= What is being asked =
Search the entries below for "Instant" and copy each matching line.

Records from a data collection
***

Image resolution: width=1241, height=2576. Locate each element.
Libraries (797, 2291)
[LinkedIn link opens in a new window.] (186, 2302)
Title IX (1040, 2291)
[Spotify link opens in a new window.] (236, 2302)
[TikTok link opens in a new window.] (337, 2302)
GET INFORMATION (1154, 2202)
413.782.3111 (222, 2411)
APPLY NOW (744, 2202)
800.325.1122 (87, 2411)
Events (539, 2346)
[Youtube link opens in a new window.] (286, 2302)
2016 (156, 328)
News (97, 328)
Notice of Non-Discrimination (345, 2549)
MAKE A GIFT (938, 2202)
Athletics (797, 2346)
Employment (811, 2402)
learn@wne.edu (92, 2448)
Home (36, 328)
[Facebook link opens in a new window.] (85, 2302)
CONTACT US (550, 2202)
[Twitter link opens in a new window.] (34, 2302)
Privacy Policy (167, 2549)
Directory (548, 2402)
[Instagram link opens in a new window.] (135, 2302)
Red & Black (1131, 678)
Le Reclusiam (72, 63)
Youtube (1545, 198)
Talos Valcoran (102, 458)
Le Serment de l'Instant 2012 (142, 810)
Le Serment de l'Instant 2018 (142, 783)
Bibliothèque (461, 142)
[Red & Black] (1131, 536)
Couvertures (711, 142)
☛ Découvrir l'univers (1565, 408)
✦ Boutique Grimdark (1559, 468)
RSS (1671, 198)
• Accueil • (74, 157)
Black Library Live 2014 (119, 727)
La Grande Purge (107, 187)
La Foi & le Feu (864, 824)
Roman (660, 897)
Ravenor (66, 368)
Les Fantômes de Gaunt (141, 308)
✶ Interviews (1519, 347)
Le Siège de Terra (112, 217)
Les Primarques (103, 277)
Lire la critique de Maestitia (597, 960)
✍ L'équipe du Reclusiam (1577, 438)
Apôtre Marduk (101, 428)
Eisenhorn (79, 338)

***

= Result for this task =
Le Serment de l'Instant 2012 (142, 810)
Le Serment de l'Instant 2018 (142, 783)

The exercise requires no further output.